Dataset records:
┌────────

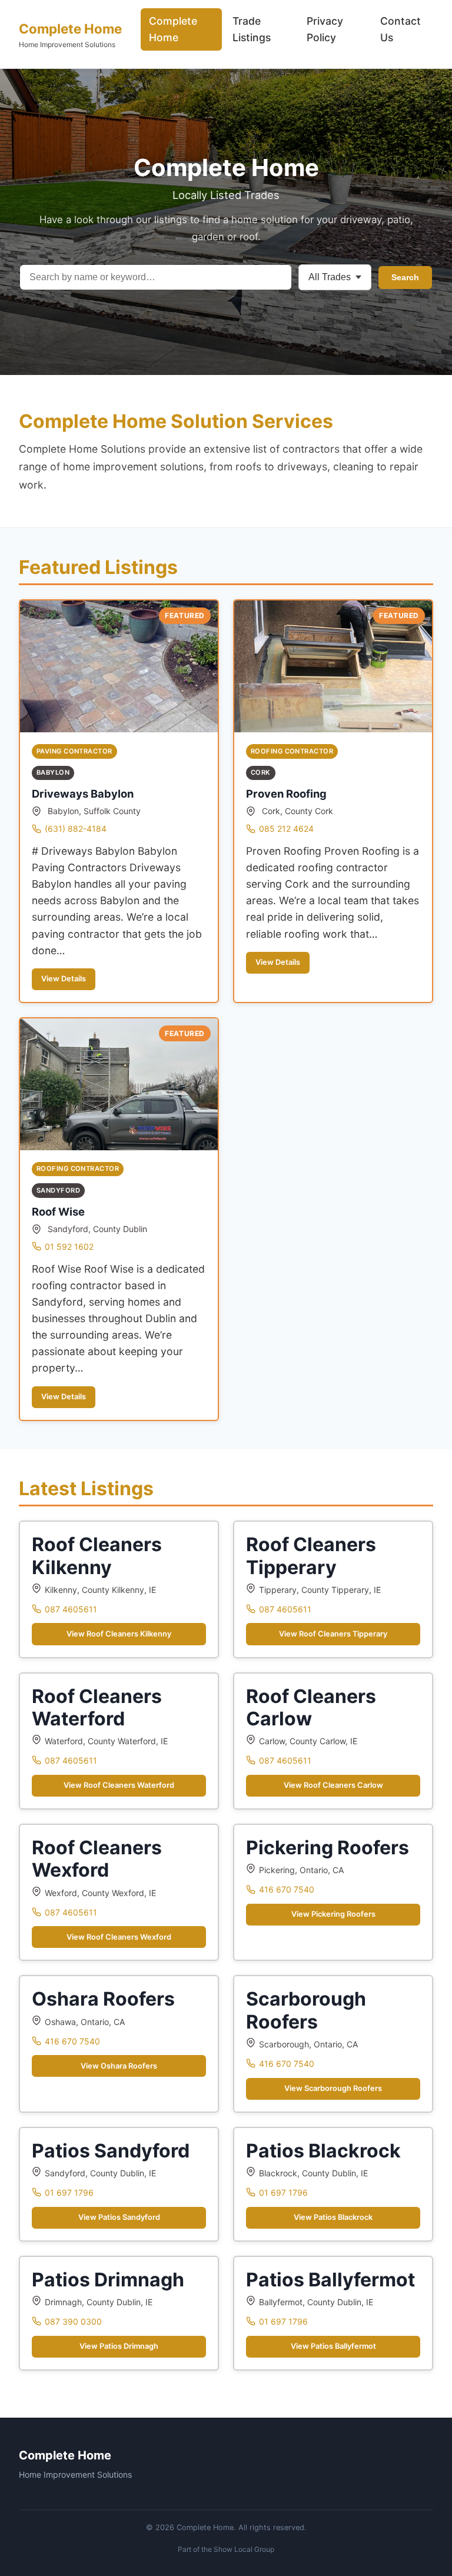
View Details (63, 978)
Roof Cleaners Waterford (97, 1707)
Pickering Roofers (327, 1847)
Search (405, 277)
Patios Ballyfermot (330, 2279)
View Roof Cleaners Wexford (119, 1937)
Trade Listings (251, 29)
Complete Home (70, 28)
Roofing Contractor (292, 751)
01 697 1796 (69, 2192)
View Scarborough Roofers (333, 2088)
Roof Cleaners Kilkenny (97, 1555)
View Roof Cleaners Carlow (333, 1785)
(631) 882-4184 (76, 829)
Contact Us (400, 29)
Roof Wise (58, 1211)
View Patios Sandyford (119, 2217)
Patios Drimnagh (108, 2279)
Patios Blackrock (323, 2150)
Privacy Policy (325, 29)
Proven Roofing (286, 793)
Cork (261, 772)
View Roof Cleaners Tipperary (333, 1633)
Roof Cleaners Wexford (97, 1858)
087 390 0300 (73, 2321)
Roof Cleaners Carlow (311, 1707)
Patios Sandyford (111, 2150)
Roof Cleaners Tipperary (311, 1555)
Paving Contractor (74, 751)
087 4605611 (71, 1609)
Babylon (52, 772)
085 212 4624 (286, 829)
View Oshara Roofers (119, 2066)
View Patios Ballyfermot (333, 2346)
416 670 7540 (286, 1889)
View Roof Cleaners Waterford (119, 1785)
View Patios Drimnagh (118, 2346)
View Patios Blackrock (333, 2217)
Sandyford (58, 1190)
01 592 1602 (69, 1246)
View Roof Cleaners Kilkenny (119, 1633)
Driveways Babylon (83, 793)
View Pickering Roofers (333, 1914)
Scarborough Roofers (306, 2010)
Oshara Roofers (103, 1998)
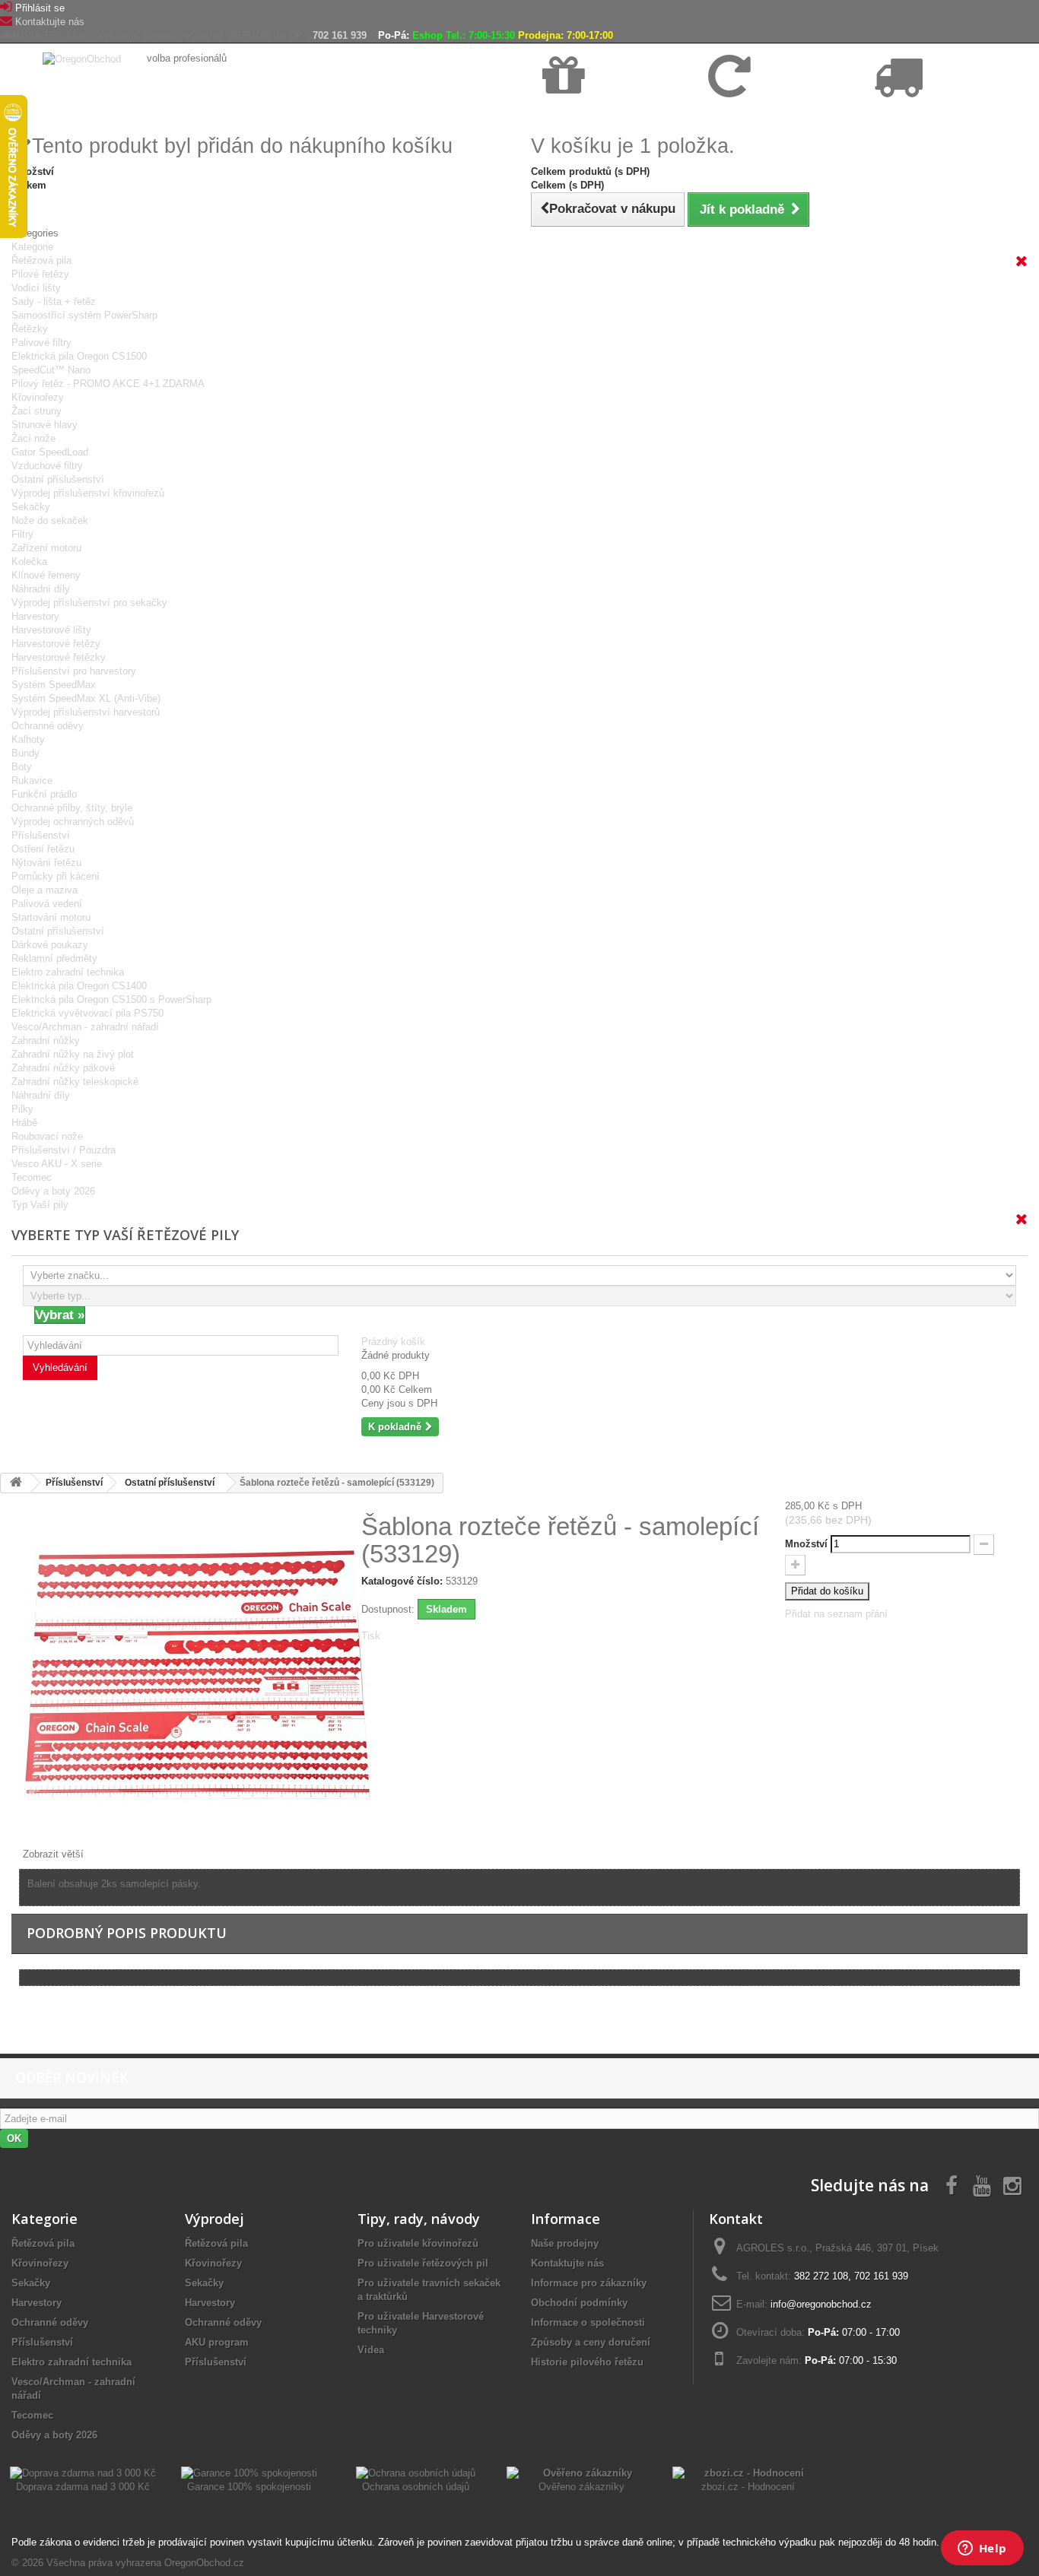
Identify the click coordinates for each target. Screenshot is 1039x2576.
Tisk (370, 1636)
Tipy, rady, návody (418, 2219)
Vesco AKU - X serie (56, 1163)
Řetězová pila (41, 260)
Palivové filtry (41, 342)
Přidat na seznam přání (836, 1614)
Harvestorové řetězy (55, 643)
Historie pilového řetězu (587, 2362)
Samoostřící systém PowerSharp (84, 315)
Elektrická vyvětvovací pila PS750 (87, 1013)
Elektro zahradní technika (67, 972)
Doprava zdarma (578, 114)
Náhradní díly (40, 589)
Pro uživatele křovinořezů (417, 2243)
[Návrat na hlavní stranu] (16, 1483)
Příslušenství (40, 835)
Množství (806, 1544)
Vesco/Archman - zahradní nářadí (85, 1027)
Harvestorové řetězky (58, 657)
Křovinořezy (37, 397)
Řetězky (29, 329)
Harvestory (35, 616)
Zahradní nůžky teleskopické (74, 1081)
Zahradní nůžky (45, 1040)
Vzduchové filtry (47, 465)
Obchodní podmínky (579, 2302)
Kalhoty (28, 739)
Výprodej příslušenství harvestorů (85, 712)
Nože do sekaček (49, 520)
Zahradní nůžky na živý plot (72, 1054)
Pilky (22, 1109)
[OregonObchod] (83, 58)
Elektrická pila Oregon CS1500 (79, 356)
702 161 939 (340, 35)
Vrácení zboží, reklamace (762, 114)
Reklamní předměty (54, 958)
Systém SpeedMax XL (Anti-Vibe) (85, 698)
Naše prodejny (565, 2243)
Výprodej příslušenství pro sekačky (89, 602)
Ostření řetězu (43, 849)
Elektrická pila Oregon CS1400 (79, 985)
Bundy (25, 753)
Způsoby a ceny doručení (590, 2342)
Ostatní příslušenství (57, 479)
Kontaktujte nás (49, 21)
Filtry (22, 534)
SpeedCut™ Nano (51, 370)
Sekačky (30, 506)
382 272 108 (821, 2276)
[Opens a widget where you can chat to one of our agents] (982, 2549)
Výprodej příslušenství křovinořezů (87, 493)
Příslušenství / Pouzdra (63, 1150)
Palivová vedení (46, 903)
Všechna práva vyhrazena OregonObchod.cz (145, 2562)
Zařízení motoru (46, 548)
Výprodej (214, 2219)
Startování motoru (51, 917)
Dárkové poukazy (49, 944)
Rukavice (31, 780)
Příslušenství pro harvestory (73, 671)
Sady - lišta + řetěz (53, 301)
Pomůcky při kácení (55, 876)
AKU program (217, 2342)
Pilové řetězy (40, 274)
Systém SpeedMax (53, 684)
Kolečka (29, 561)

└────────

Assignment: Each line above has to be returned exactly. Drop the pictures.

Problem solution:
View Details (63, 978)
Roof Cleaners Waterford (97, 1707)
Pickering Roofers (327, 1847)
Search (405, 277)
Patios Ballyfermot (330, 2279)
View Roof Cleaners Wexford (119, 1937)
Trade Listings (251, 29)
Complete Home (70, 28)
Roofing Contractor (292, 751)
01 697 1796 (69, 2192)
View Scarborough Roofers (333, 2088)
Roof Cleaners Kilkenny (97, 1555)
View Roof Cleaners Carlow (333, 1785)
(631) 882-4184 (76, 829)
Contact Us (400, 29)
Roof Wise (58, 1211)
View Patios Sandyford (119, 2217)
Patios Drimnagh (108, 2279)
Patios Blackrock (323, 2150)
Privacy Policy (325, 29)
Proven Roofing (286, 793)
Cork (261, 772)
View Roof Cleaners Tipperary (333, 1633)
Roof Cleaners Wexford (97, 1858)
087 390 0300 (73, 2321)
Roof Cleaners Carlow (311, 1707)
Patios Sandyford (111, 2150)
Roof Cleaners Tipperary (311, 1555)
Paving Contractor (74, 751)
087 4605611 (71, 1609)
Babylon (52, 772)
085 212 4624 (286, 829)
View Oshara Roofers (119, 2066)
View Patios Ballyfermot (333, 2346)
416 670 7540 (286, 1889)
View Roof Cleaners Waterford (119, 1785)
View Patios Drimnagh (118, 2346)
View Patios Blackrock (333, 2217)
Sandyford (58, 1190)
01 592 1602 (69, 1246)
View Roof Cleaners Kilkenny (119, 1633)
Driveways Babylon (83, 793)
View Pickering Roofers (333, 1914)
Scarborough Roofers (306, 2010)
Oshara Roofers (103, 1998)
Identify the click coordinates for each target. Screenshot is 1039x2576.
Tisk (370, 1636)
Tipy, rady, návody (418, 2219)
Vesco AKU - X serie (56, 1163)
Řetězová pila (41, 260)
Palivové filtry (41, 342)
Přidat na seznam přání (836, 1614)
Harvestorové řetězy (55, 643)
Historie pilového řetězu (587, 2362)
Samoostřící systém PowerSharp (84, 315)
Elektrická vyvětvovací pila PS750 (87, 1013)
Elektro zahradní technika (67, 972)
Doprava zdarma (578, 114)
Náhradní díly (40, 589)
Pro uživatele křovinořezů (417, 2243)
[Návrat na hlavní stranu] (16, 1483)
Příslušenství (40, 835)
Množství (806, 1544)
Vesco/Archman - zahradní nářadí (85, 1027)
Harvestorové řetězky (58, 657)
Křovinořezy (37, 397)
Řetězky (29, 329)
Harvestory (35, 616)
Zahradní nůžky teleskopické (74, 1081)
Zahradní nůžky (45, 1040)
Vzduchové filtry (47, 465)
Obchodní podmínky (579, 2302)
Kalhoty (28, 739)
Výprodej příslušenství harvestorů (85, 712)
Nože do sekaček (49, 520)
Zahradní nůžky na živý plot (72, 1054)
Pilky (22, 1109)
[OregonObchod] (83, 58)
Elektrická pila Oregon CS1500 (79, 356)
702 161 939 (340, 35)
Vrácení zboží, reklamace (762, 114)
Reklamní předměty (54, 958)
Systém SpeedMax XL (Anti-Vibe) (85, 698)
Naše prodejny (565, 2243)
Výprodej příslušenství pro sekačky (89, 602)
Ostření řetězu (43, 849)
Elektrická pila Oregon CS1400 (79, 985)
Bundy (25, 753)
Způsoby a ceny doručení (590, 2342)
Ostatní příslušenství (57, 479)
Kontaktujte nás (49, 21)
Filtry (22, 534)
SpeedCut™ Nano (51, 370)
Sekačky (30, 506)
382 272 108 (821, 2276)
[Opens a widget where you can chat to one of our agents] (982, 2549)
Výprodej příslušenství křovinořezů (87, 493)
Příslušenství / Pouzdra (63, 1150)
Palivová vedení (46, 903)
Všechna práva vyhrazena OregonObchod.cz (145, 2562)
Zařízení motoru (46, 548)
Výprodej (214, 2219)
Startování motoru (51, 917)
Dárkové poukazy (49, 944)
Rukavice (31, 780)
Příslušenství pro harvestory (73, 671)
Sady - lišta + řetěz (53, 301)
Pomůcky při kácení (55, 876)
AKU program (217, 2342)
Pilové řetězy (40, 274)
Systém SpeedMax (53, 684)
Kolečka (29, 561)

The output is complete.